[Screenshot grounding data]

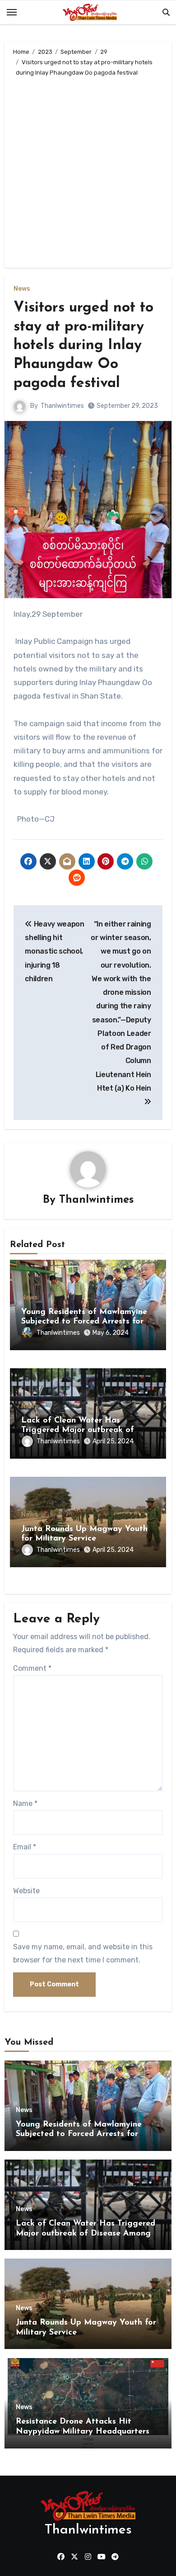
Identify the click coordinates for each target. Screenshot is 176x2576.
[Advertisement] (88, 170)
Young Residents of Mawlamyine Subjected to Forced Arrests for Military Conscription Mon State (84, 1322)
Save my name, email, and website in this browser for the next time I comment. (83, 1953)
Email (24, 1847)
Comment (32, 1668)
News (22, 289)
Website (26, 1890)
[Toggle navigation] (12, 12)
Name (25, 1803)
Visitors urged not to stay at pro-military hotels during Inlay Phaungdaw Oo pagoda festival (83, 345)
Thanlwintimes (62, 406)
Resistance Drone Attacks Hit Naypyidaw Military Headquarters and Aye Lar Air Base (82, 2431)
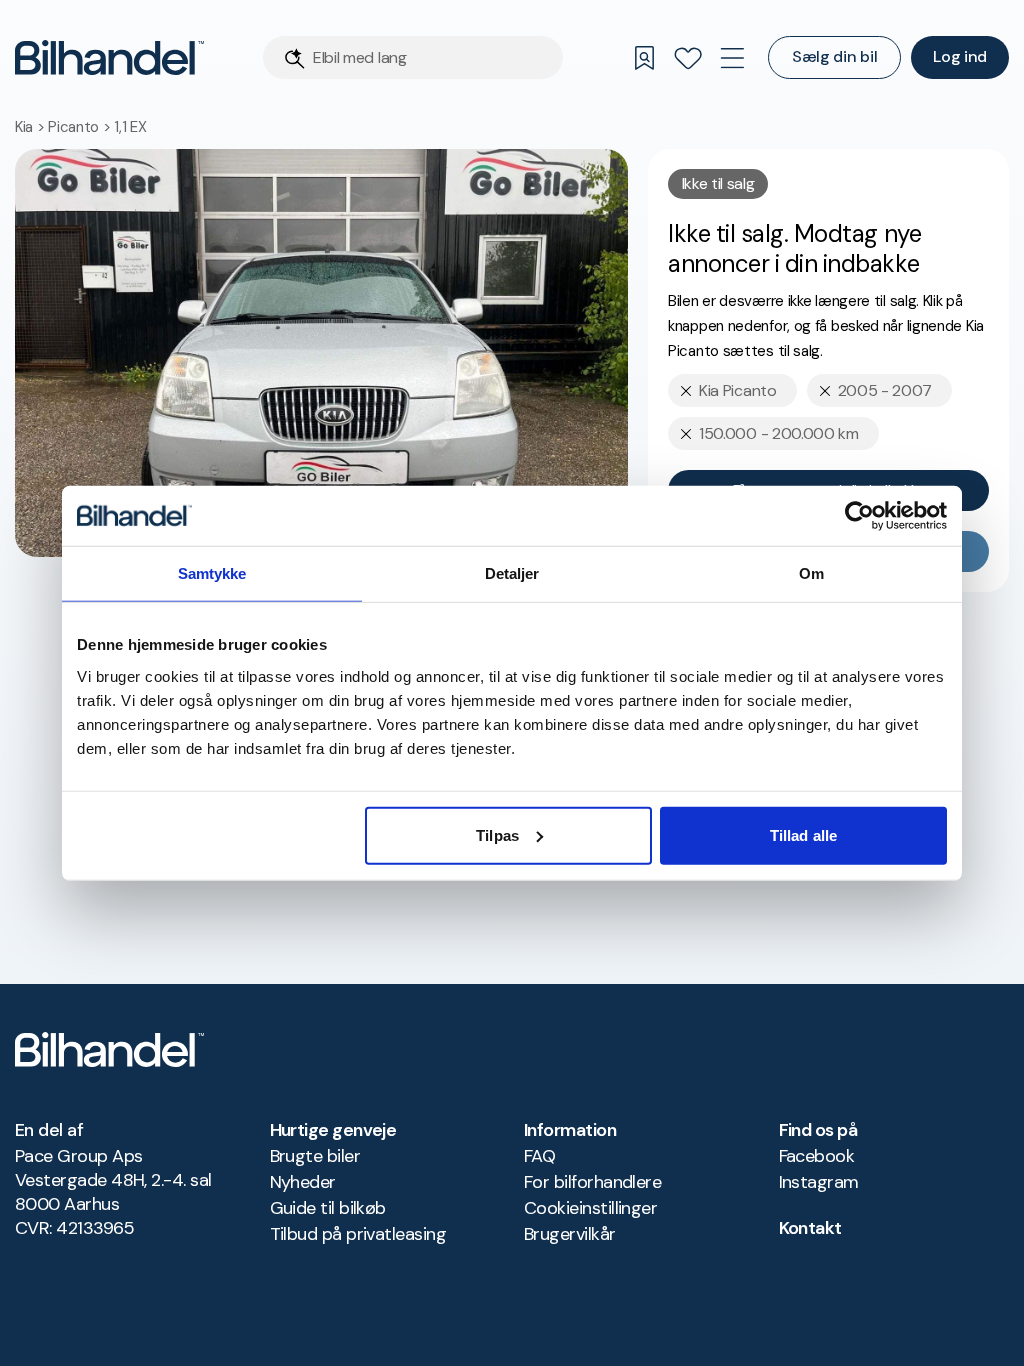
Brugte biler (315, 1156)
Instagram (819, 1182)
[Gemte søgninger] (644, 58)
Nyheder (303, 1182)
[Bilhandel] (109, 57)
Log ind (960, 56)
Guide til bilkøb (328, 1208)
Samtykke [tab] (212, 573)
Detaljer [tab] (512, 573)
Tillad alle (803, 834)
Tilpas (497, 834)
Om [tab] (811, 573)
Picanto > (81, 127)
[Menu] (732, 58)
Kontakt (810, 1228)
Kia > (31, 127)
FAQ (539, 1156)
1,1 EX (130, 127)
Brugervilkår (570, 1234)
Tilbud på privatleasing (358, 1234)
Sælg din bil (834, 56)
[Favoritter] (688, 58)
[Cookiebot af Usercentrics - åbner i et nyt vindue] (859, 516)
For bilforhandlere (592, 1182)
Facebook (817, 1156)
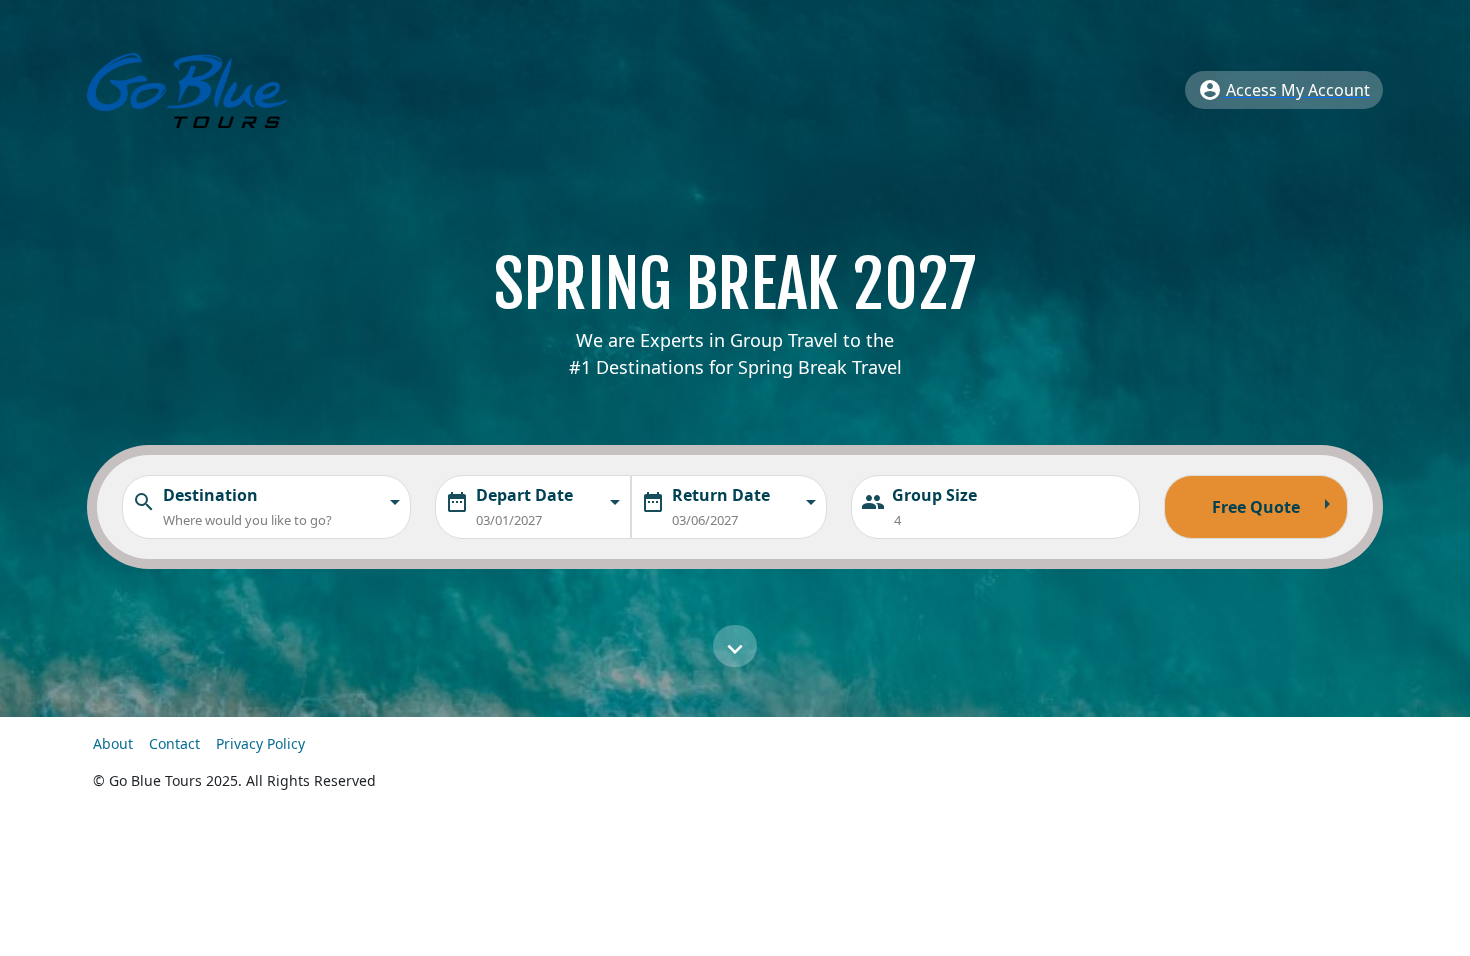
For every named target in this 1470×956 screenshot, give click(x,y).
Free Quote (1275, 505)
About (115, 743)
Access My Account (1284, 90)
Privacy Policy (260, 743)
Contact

### EXERCISE GOAL
Apart from the pictures, write every entry out again exactly.

### ANSWER SPACE
Identify the click coordinates for each target. Screenshot is 176x2576.
[Advertisement] (88, 170)
Young Residents of Mawlamyine Subjected to Forced Arrests for Military Conscription Mon State (84, 1322)
Save my name, email, and website in this browser for the next time I comment. (83, 1953)
Email (24, 1847)
Comment (32, 1668)
News (22, 289)
Website (26, 1890)
[Toggle navigation] (12, 12)
Name (25, 1803)
Visitors urged not to stay at pro-military hotels during Inlay Phaungdaw Oo pagoda festival (83, 345)
Thanlwintimes (62, 406)
Resistance Drone Attacks Hit Naypyidaw Military Headquarters and Aye Lar Air Base (82, 2431)
Brugte biler (315, 1156)
Instagram (819, 1182)
[Gemte søgninger] (644, 58)
Nyheder (303, 1182)
[Bilhandel] (109, 57)
Log ind (960, 56)
Guide til bilkøb (328, 1208)
Samtykke [tab] (212, 573)
Detaljer [tab] (512, 573)
Tillad alle (803, 834)
Tilpas (497, 834)
Om [tab] (811, 573)
Picanto > (81, 127)
[Menu] (732, 58)
Kontakt (810, 1228)
Kia > (31, 127)
FAQ (539, 1156)
1,1 EX (130, 127)
Brugervilkår (570, 1234)
Tilbud på privatleasing (358, 1234)
Sælg din bil (834, 56)
[Favoritter] (688, 58)
[Cookiebot af Usercentrics - åbner i et nyt vindue] (859, 516)
For bilforhandlere (592, 1182)
Facebook (817, 1156)
For every named target in this 1470×956 screenshot, give click(x,y).
Free Quote (1275, 505)
About (115, 743)
Access My Account (1284, 90)
Privacy Policy (260, 743)
Contact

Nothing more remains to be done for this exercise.